How to calculate returns on stargazing

The SKA project would be the most powerful radio astronomy telescope in the world upon completion.
The SKA project would be the most powerful radio astronomy telescope in the world upon completion.

ANALYSIS

Countries do not buy into massive scientific projects just for the prestige or to placate their scientists. Even projects such as the Square Kilometre Array (SKA), which will be the largest scientific instrument on Earth, have to offer member countries something other than collaboration and advancement.

This is why the principle of juste retour (fair return on investment) comes up in relation to the SKA.

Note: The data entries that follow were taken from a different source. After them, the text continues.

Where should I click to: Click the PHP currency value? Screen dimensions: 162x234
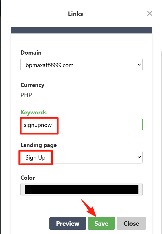26,95
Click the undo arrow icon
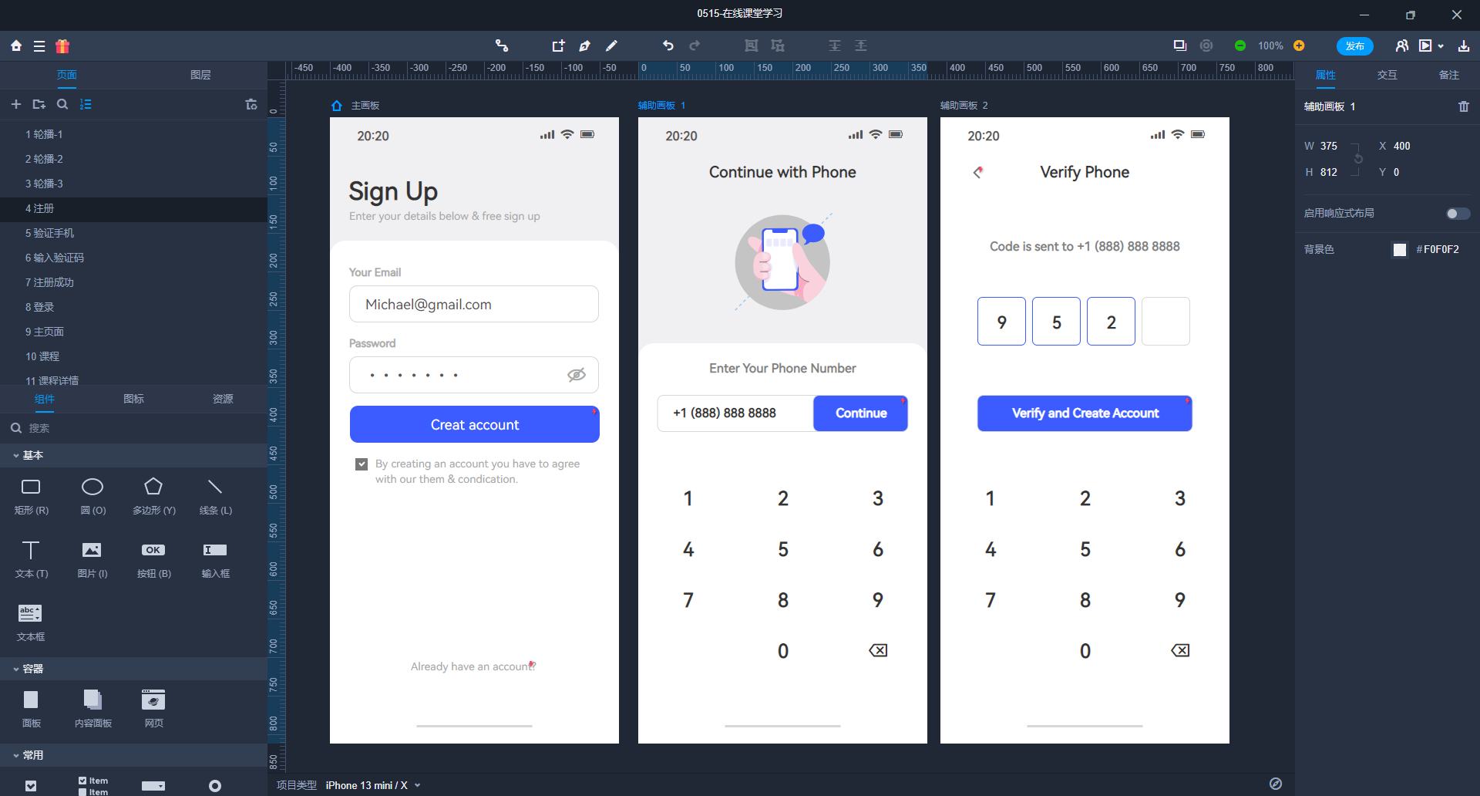Screen dimensions: 1480x796 coord(668,46)
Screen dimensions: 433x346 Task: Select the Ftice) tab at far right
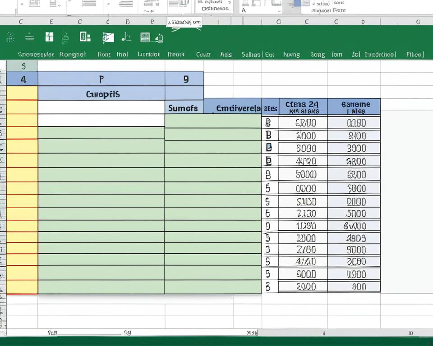pos(415,55)
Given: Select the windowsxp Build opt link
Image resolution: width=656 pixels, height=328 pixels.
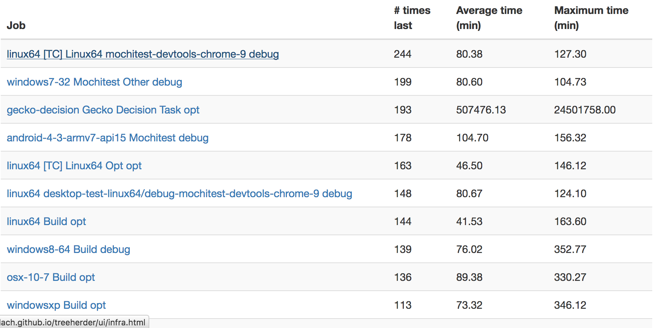Looking at the screenshot, I should [x=56, y=305].
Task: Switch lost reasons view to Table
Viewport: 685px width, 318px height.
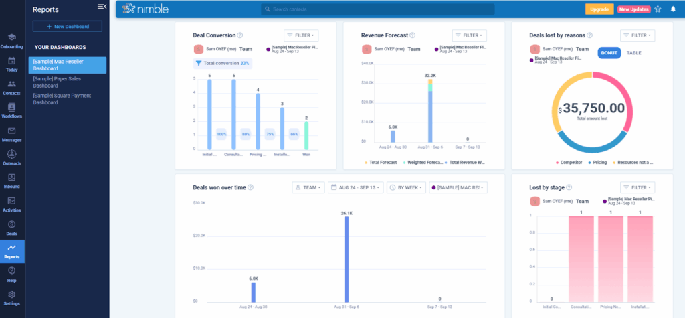Action: (x=635, y=53)
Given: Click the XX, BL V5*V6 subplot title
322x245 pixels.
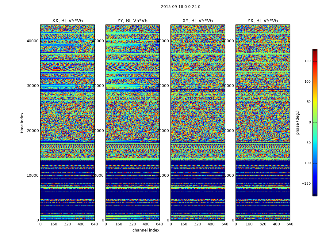Looking at the screenshot, I should pos(67,21).
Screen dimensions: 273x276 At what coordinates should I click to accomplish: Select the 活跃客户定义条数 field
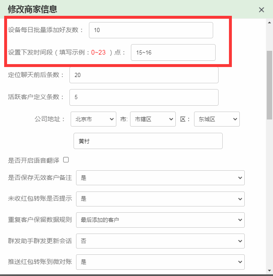pos(144,97)
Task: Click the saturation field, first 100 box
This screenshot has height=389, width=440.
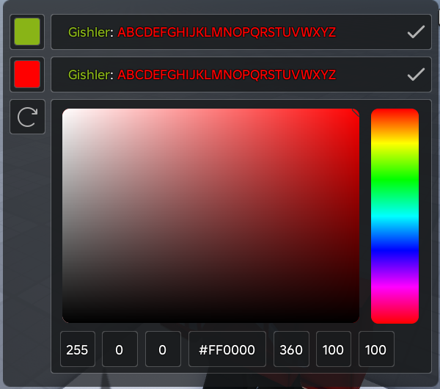Action: coord(334,349)
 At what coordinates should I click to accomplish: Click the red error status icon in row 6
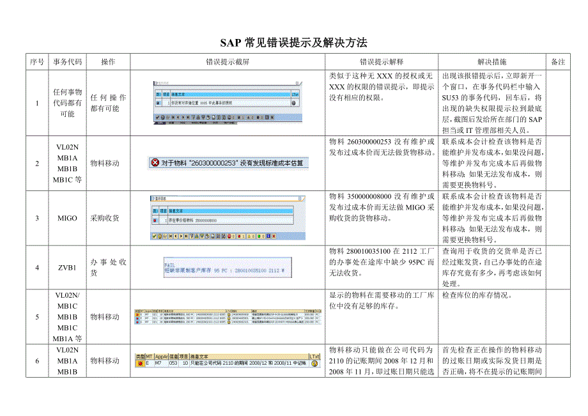139,364
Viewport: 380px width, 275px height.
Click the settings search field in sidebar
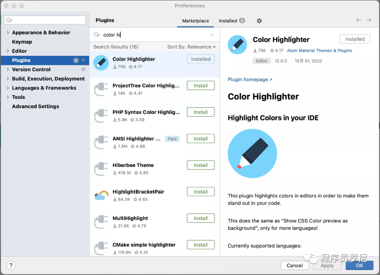coord(45,20)
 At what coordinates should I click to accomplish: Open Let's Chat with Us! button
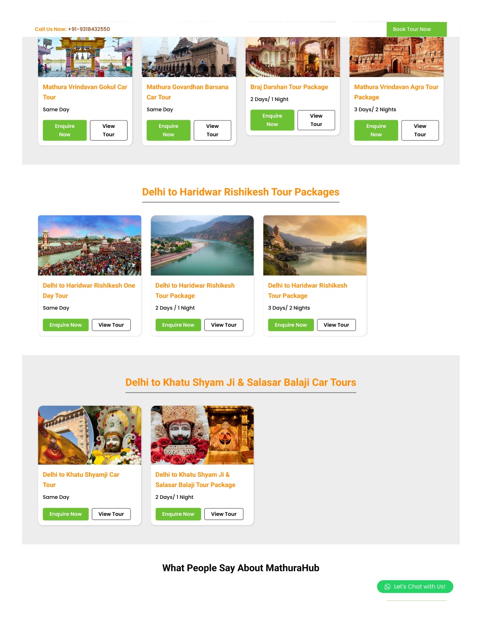[415, 586]
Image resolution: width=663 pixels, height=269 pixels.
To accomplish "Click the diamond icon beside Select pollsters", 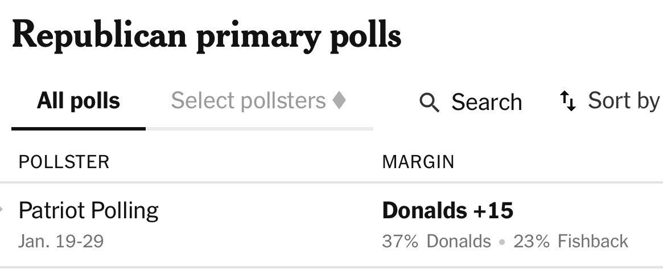I will [339, 101].
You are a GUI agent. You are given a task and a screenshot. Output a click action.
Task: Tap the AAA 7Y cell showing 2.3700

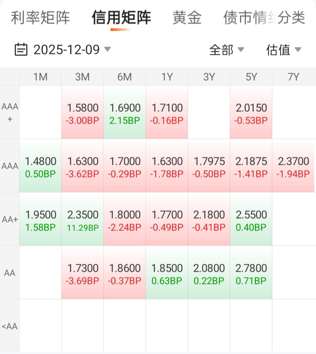(x=293, y=166)
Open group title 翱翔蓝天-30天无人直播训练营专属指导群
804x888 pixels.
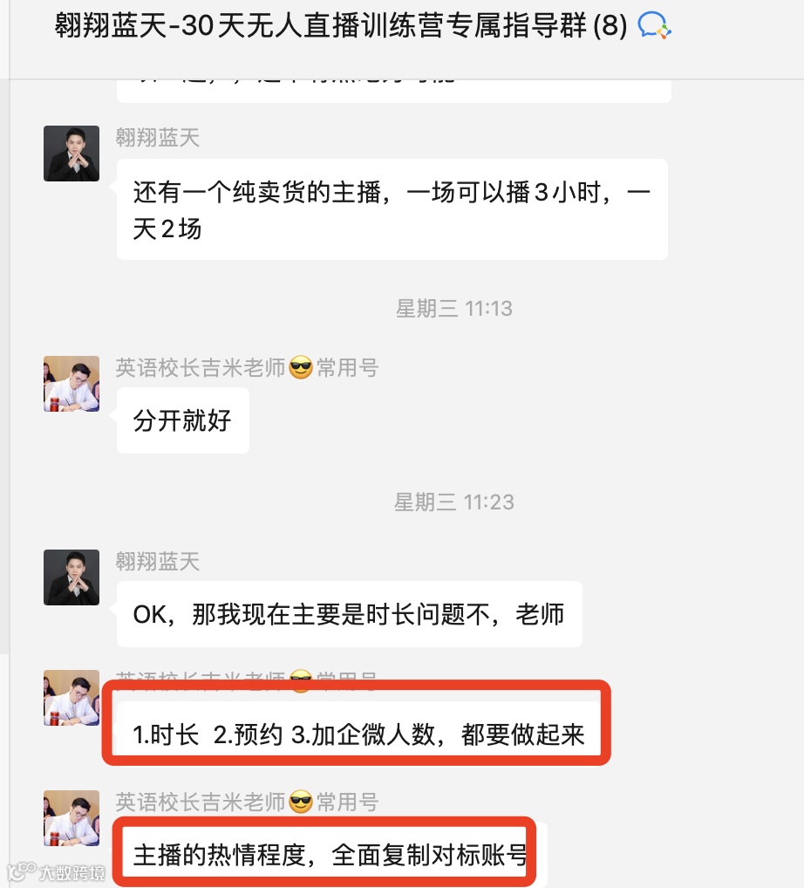pyautogui.click(x=341, y=25)
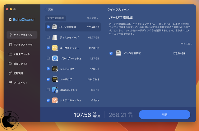Switch to 大容量ファイル in sidebar
This screenshot has height=131, width=199.
(22, 54)
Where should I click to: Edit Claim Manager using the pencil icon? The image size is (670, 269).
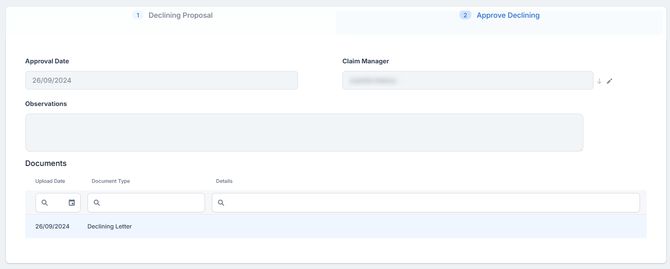(x=610, y=81)
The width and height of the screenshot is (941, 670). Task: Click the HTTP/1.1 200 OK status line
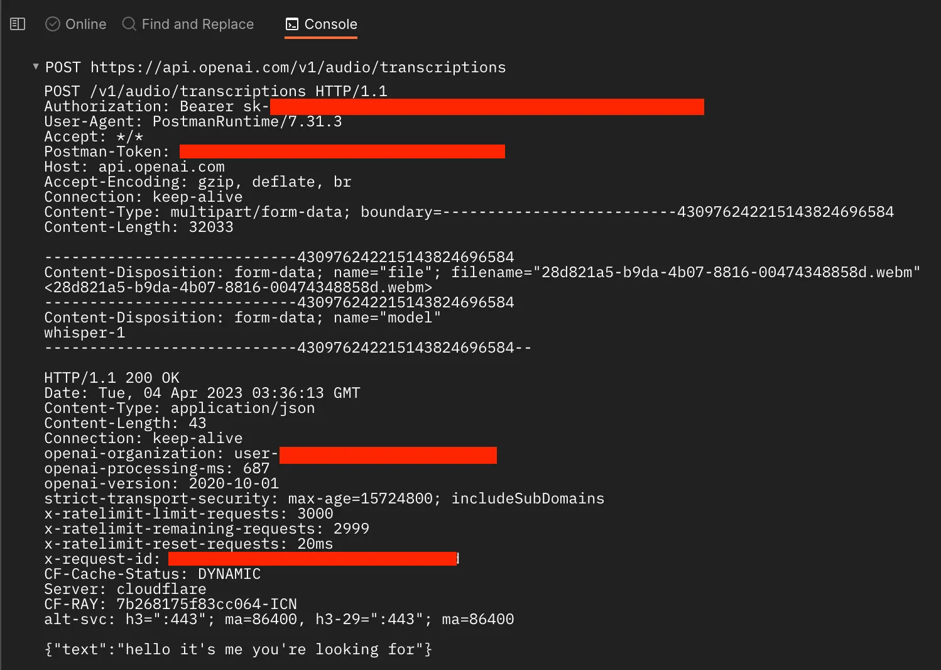coord(112,378)
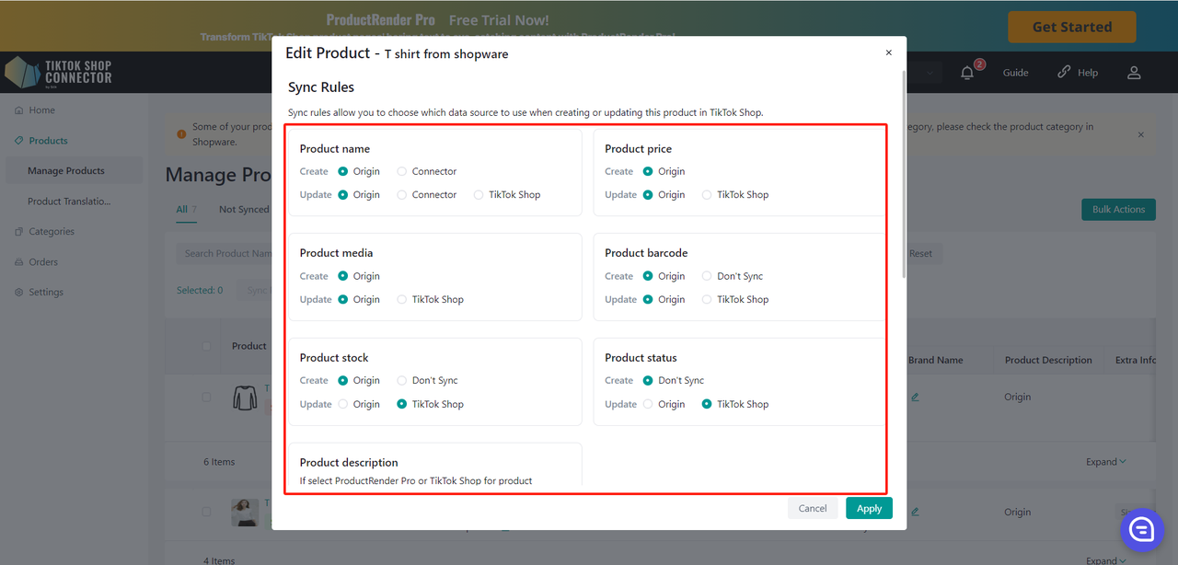Open the Bulk Actions dropdown

pyautogui.click(x=1118, y=210)
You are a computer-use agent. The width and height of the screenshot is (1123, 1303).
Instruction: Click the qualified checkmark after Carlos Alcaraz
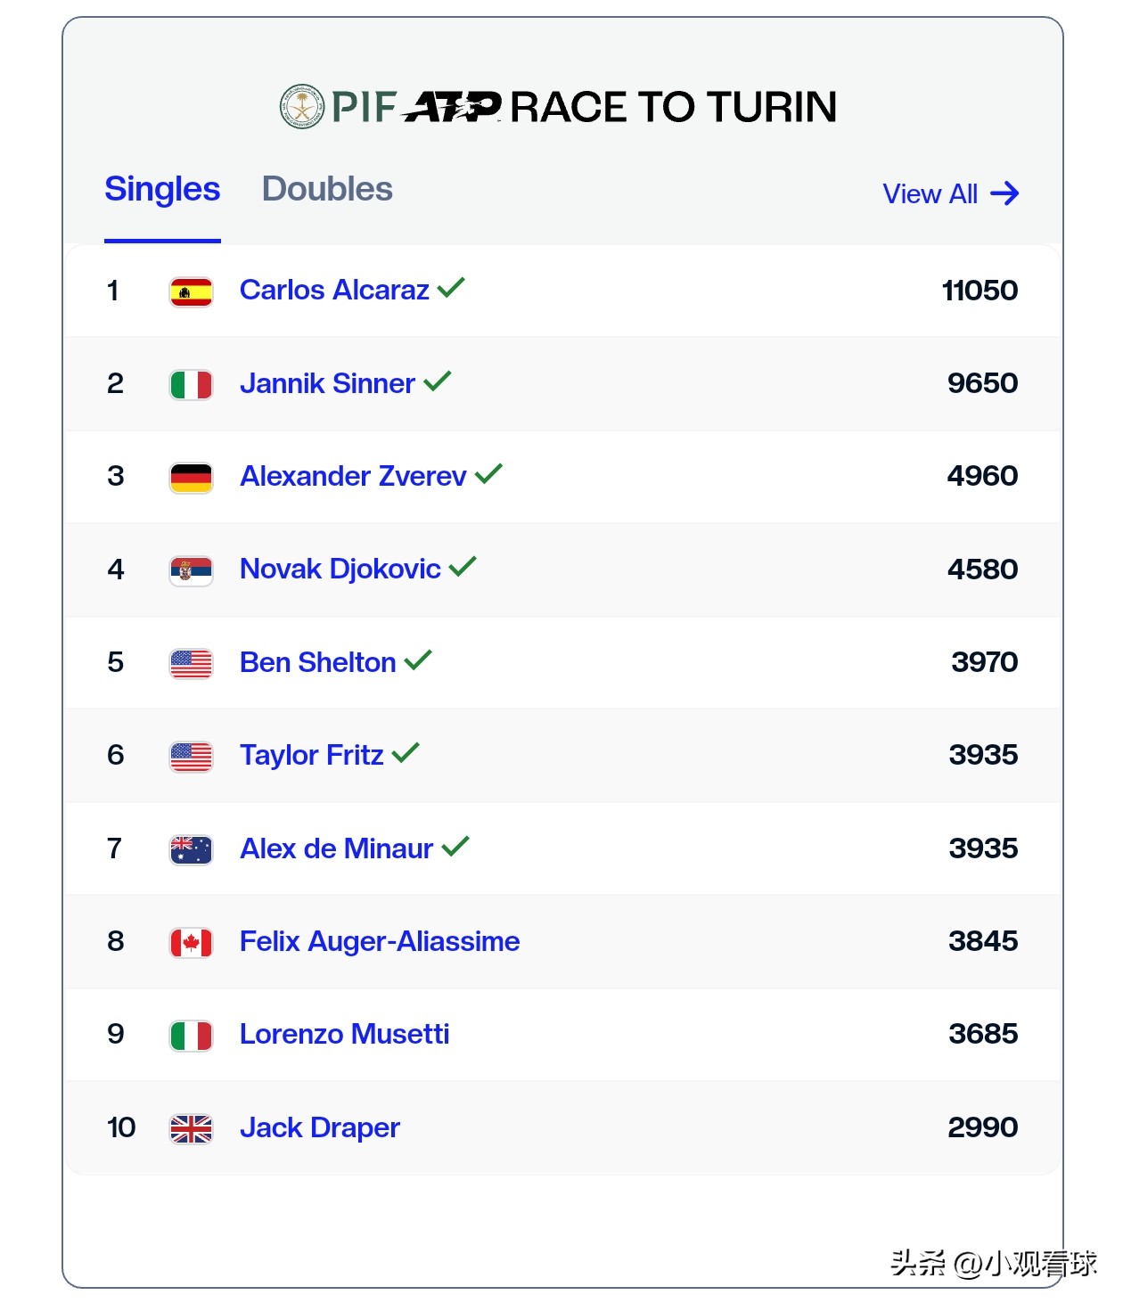(451, 288)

“Governments put in several tens of millions, contributing to construction. They expect approximately the same coming back to their national industries,” SKA Organisation director general Phil Diamond said in 2013.

The SKA is in its pre-construction phase, which is capped at €650-million. Construction of phase one, which will begin in 2018, will extend South Africa’s 64-dish MeerKAT to about 200 antennae and about 100 000 dipoles built in Australia. Dipoles look like one-metre-high cellphone masts.

The 10-member SKA Organisation – Australia, Canada, China, Italy, New Zealand, South Africa, Sweden, the Netherlands, Britain and associate member India – are drawing up a convention for a treaty organisation to be responsible for the funding, procurement and construction of phase one of the telescope.

The organisation expected new members to join and swell its ranks, said new SKA Organisation board chair Giovanni Bignami after the board’s meeting in Cape Town last week. More members equate to more money, and in-kind contributions, to build the SKA. This funding is needed to build the giant telescope, which has a total price tag of about €2-billion.

Bignami hoped the convention would be complete by mid-2016.

This treaty organisation’s procurement policies will guide which contracts go to which country’s industry.

“Countries that put in x million will expect a fair return on that investment, and there will be a competitive process within the membership. Some countries have given in-kind contributions, and we will have to put a value to that,” Diamond said after the board meeting.

For example, South Africa’s R2-billion MeerKAT telescope will be absorbed into the SKA, but how much is that worth in comparison to other country’s monetary or technical contributions? And how will it be offset against the benefits and operational funding that South Africa will receive as a host nation?

Bignami said the treaty organisation, which will be created once countries have ratified the SKA convention documents in their parliaments, would be similar to the European Organisation for Nuclear Research – Cern – which “has its own policy for procurement and return on investment”.

“The rule of the game there is to try to be flexible and have vision: it does not work if you impose juste retour on a day-by-day basis … for a nation, it must balance over a year over several dimensions,” he said.

The scale of this project, and the cost involved, heralds a new era for radio astronomy as a discipline.

“For the SKA to have control over its income, it has to limit access … you have to be a member to be involved in the core science. If you don’t have the countries coming in, you won’t have their scientists doing the science,” said Justin Jonas, SKA South Africa associate director of science and engineering.

Historically, radio astronomy has been collaborative “and very little money changed hands”, he said. “[Now] individual countries putting money into a common pot, which must take money away from national incentives, must change the politics.”

Asked whether large quantities of money and the accompanying politics would negatively affect the SKA, Jonas said: “It’s an engineering process that is bedevilled by nonengineering problems.”

SKA South Africa funded Sarah Wild’s trip to Cape Town.